Cette délégation de paiement a été signifiée au liquidateur judiciaire de la société E2PS le 11 juillet 2018 et à M. [U] le 6 août 2018.

Par jugement du 5 octobre 2017, le tribunal de commerce de Lyon a placé la société Icasa Group en redressement judiciaire, procédure convertie en liquidation judiciaire par jugement du 23 novembre 2017, la Selarl Alliance MJ étant nommée en qualité de liquidateur judiciaire. La date de cessation des paiements initialement fixée au 30 juin 2017 a été reportée au 15 avril 2017 (jugement du 17 octobre 2019 confirmé par arrêt de la cour d'appel de Lyon du 15 juillet 2020).
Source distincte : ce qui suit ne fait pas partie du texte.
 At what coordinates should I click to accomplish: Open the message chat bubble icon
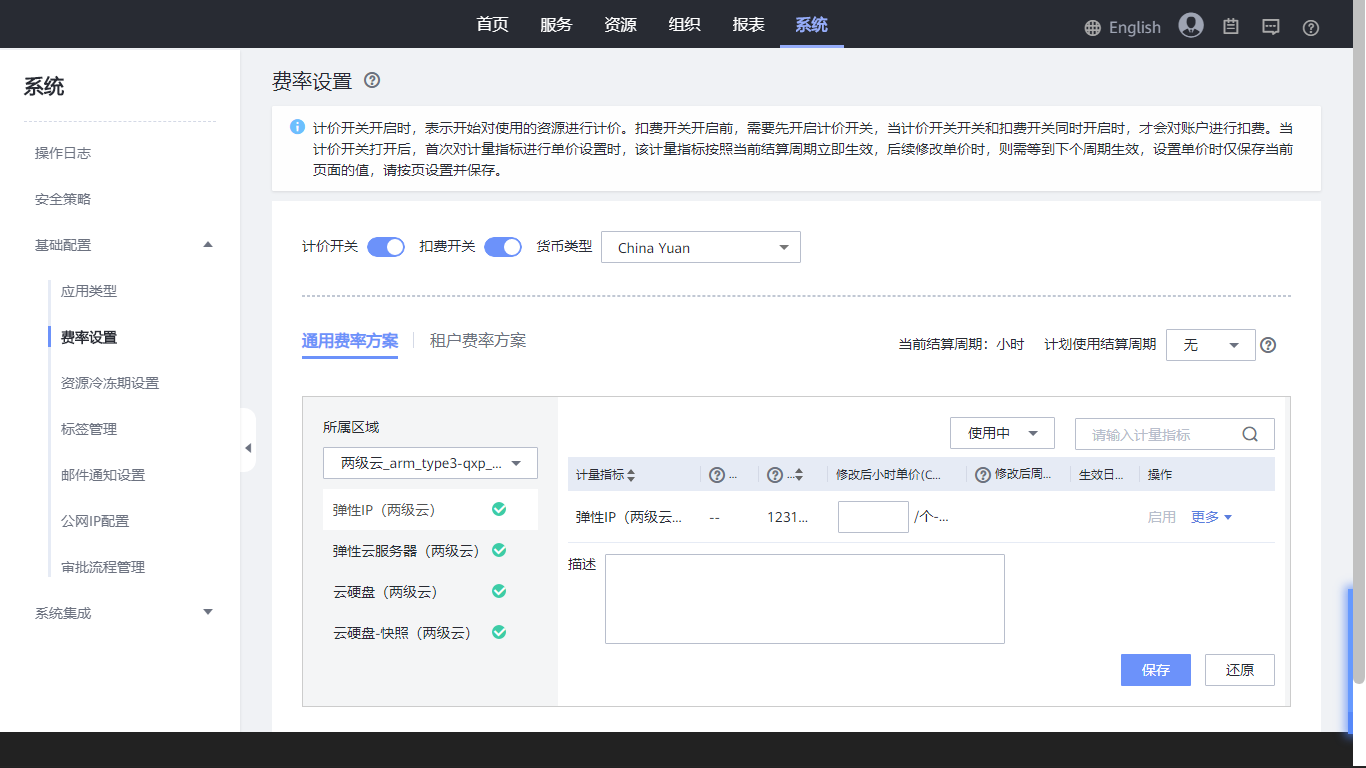[x=1271, y=27]
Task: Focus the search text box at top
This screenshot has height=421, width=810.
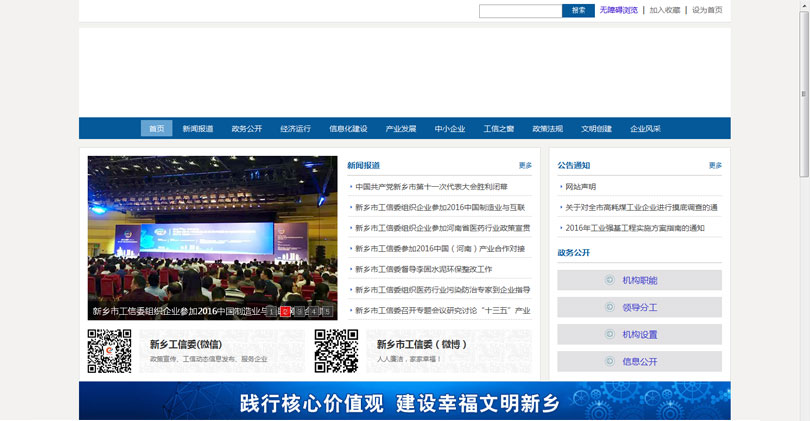Action: [x=520, y=11]
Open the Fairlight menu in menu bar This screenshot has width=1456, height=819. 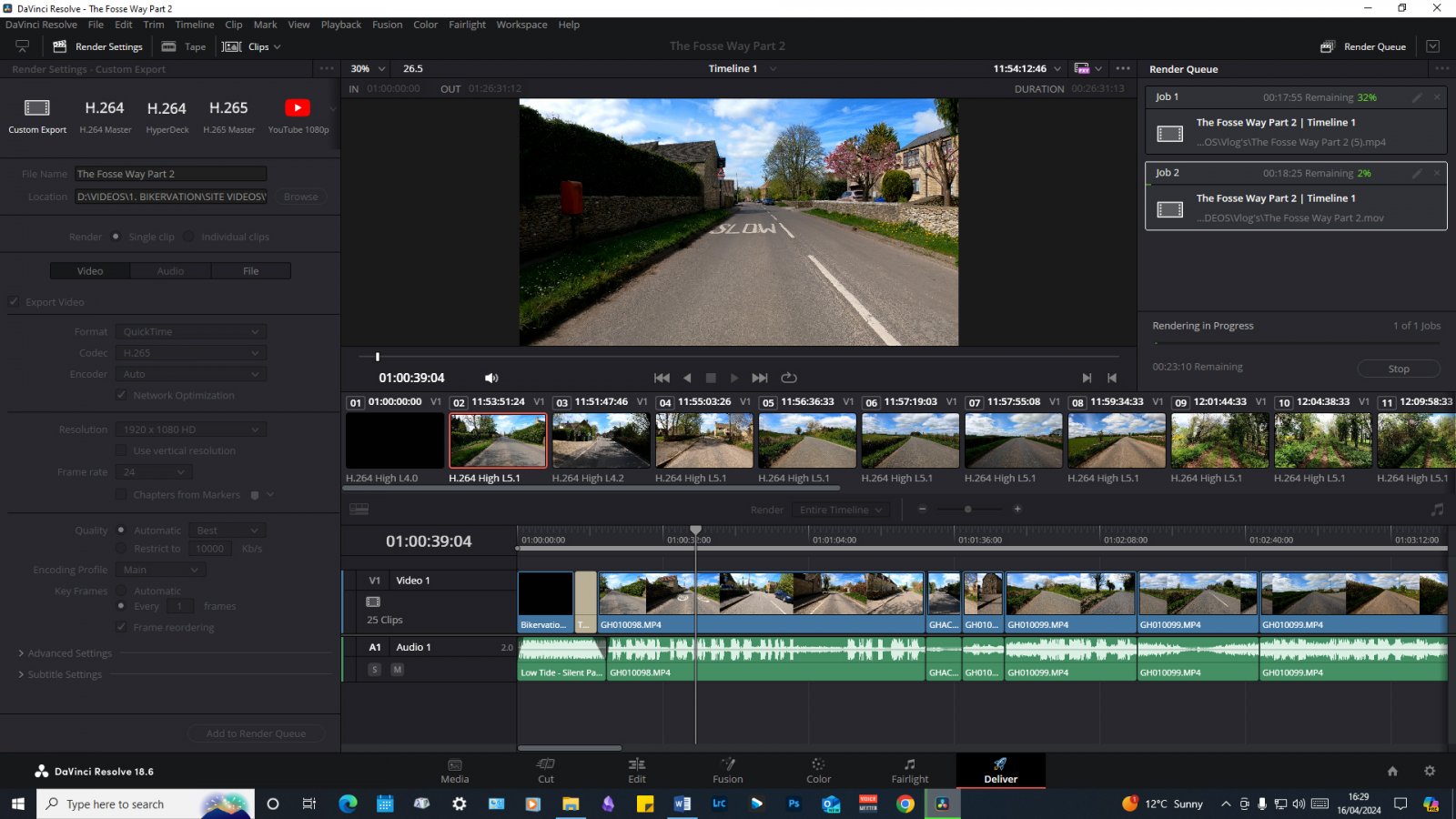coord(467,25)
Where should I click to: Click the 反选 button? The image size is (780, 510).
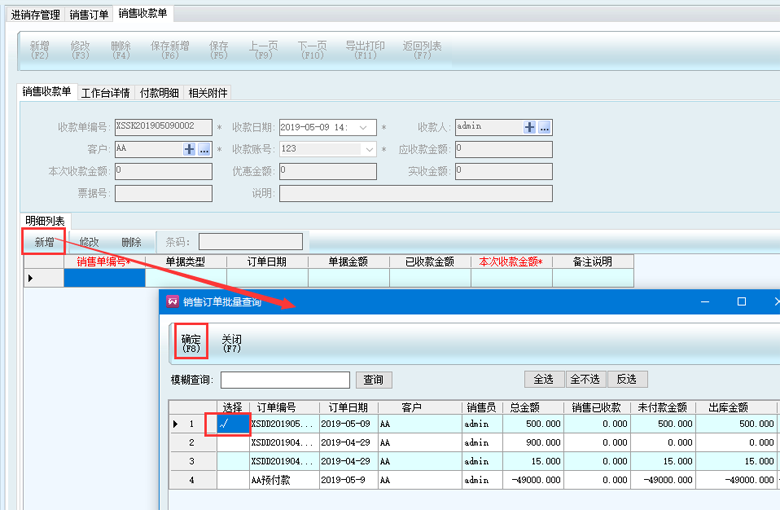[627, 380]
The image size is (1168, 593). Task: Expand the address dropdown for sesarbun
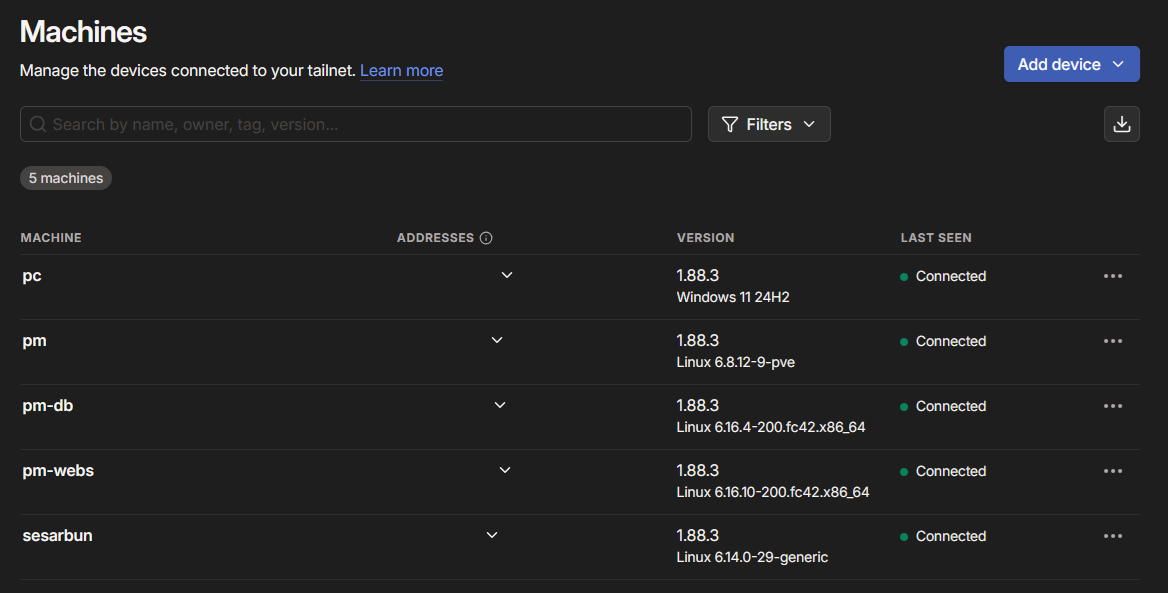point(492,535)
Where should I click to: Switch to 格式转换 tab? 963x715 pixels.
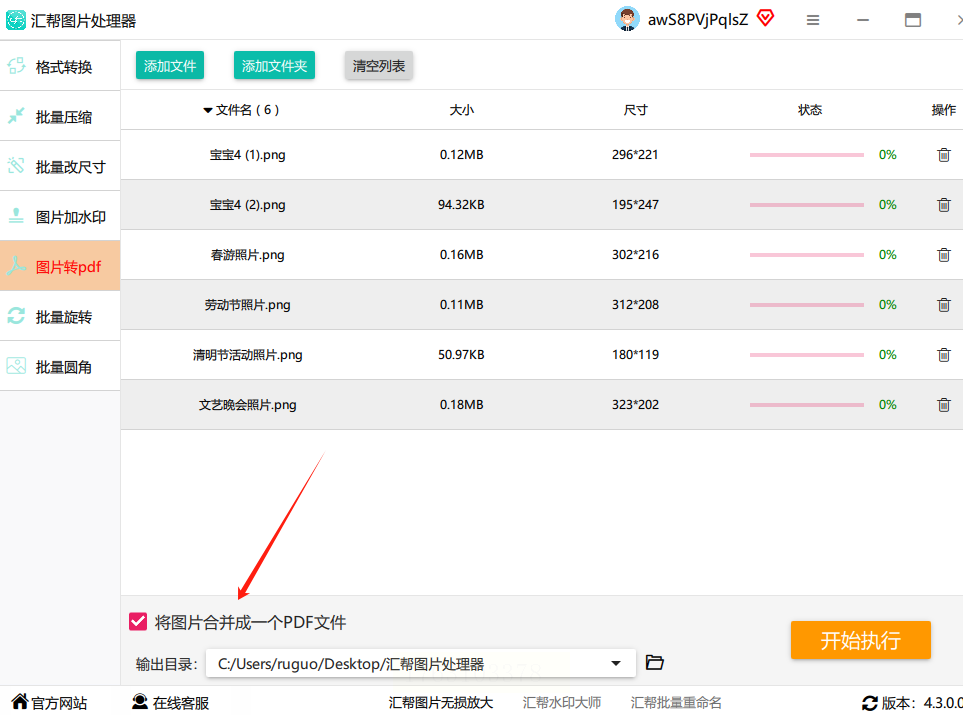(60, 67)
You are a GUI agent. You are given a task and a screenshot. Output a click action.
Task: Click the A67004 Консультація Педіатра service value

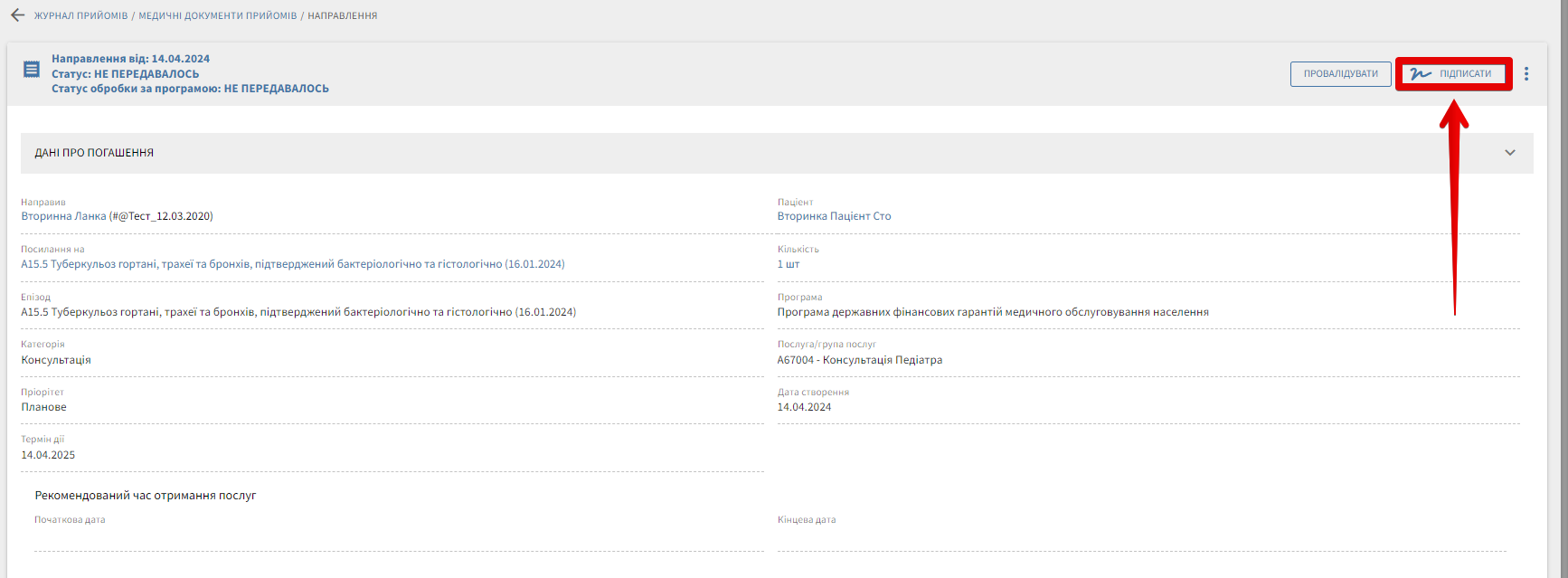859,360

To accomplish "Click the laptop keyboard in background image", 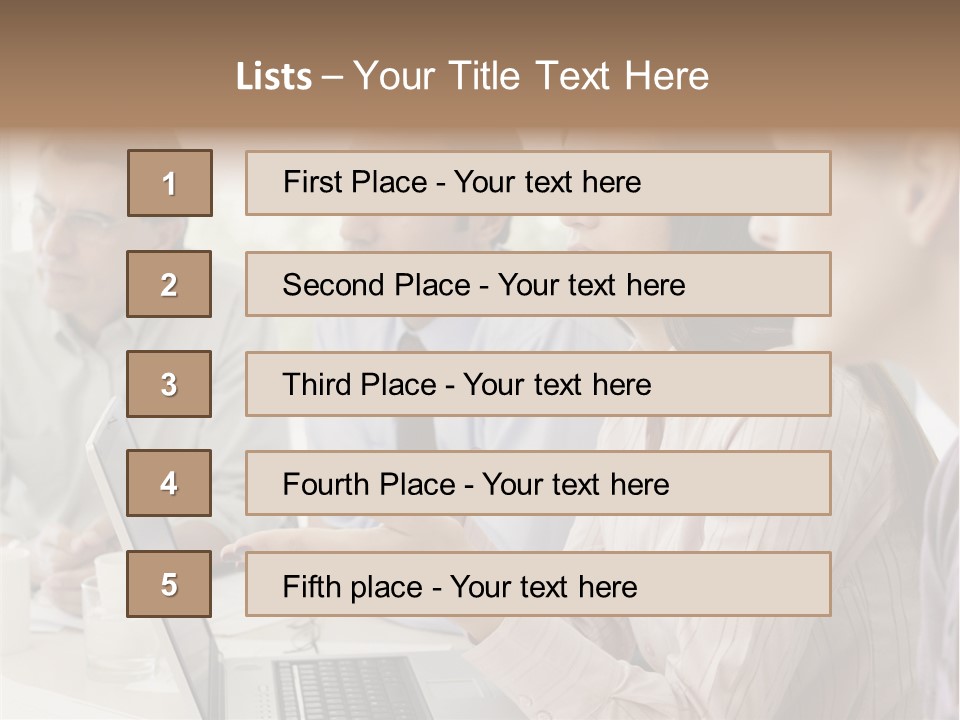I will click(x=349, y=688).
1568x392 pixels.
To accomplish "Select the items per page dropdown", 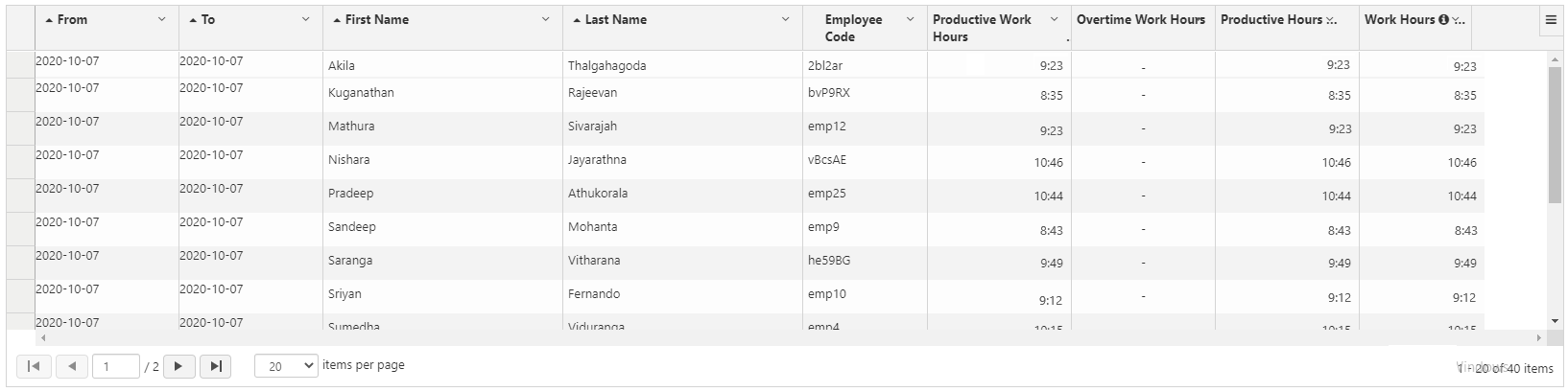I will click(x=286, y=366).
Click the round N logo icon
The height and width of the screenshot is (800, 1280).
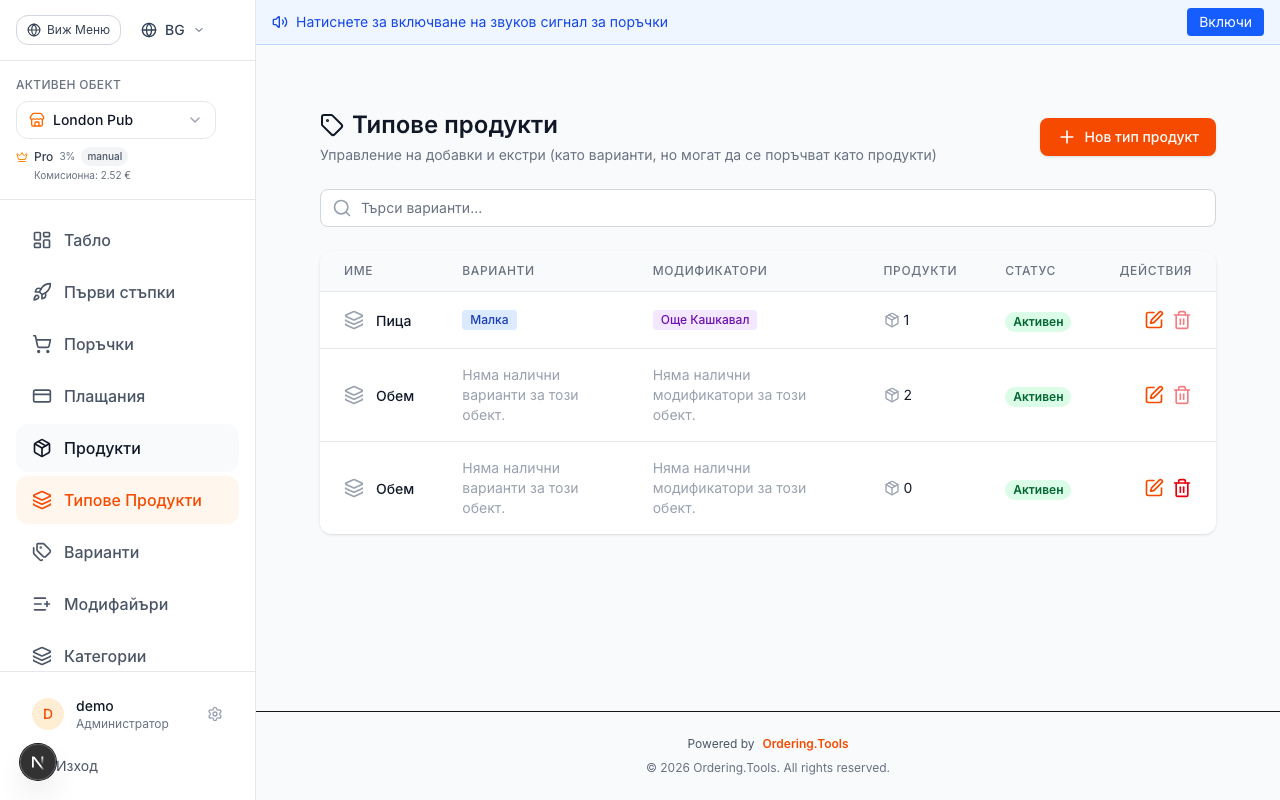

Par acte d'huissier du 20 janvier 2021, la Selarl Alliance MJ ès-qualités de liquidateur judiciaire de la société Icasa Group a assigné la société Groupe Mecajema et M. [B] devant le tribunal de commerce de Lyon en nullité de la délégation du 23 juin 2017.

Par jugement réputé contradictoire du 30 septembre 2021, le tribunal de commerce de Lyon a :

- annulé la délégation de paiement du 23 juin 2017, enregistrée le 5 juillet 2017, signifiée à la société E2PS et à M. [U],

- dit que la société Groupe Mecajema et M. [B] ne pourront se prévaloir de ladite délégation de paiement,

- condamné la société Groupe Mecajema et M. [B] à payer à la Selarl Alliance MJ, la somme de 1.000 euros au titre de l'article 700 du code de procédure civile,

- condamné la société Groupe Mecajema et M. [B] aux dépens.

Par jugement du tribunal de commerce de Lyon du 3 août 2021, la Selarl [R] [C] est venue aux droits de la Selarl Alliance MJ ès-qualités de liquidateur judiciaire de la société Icasa Group.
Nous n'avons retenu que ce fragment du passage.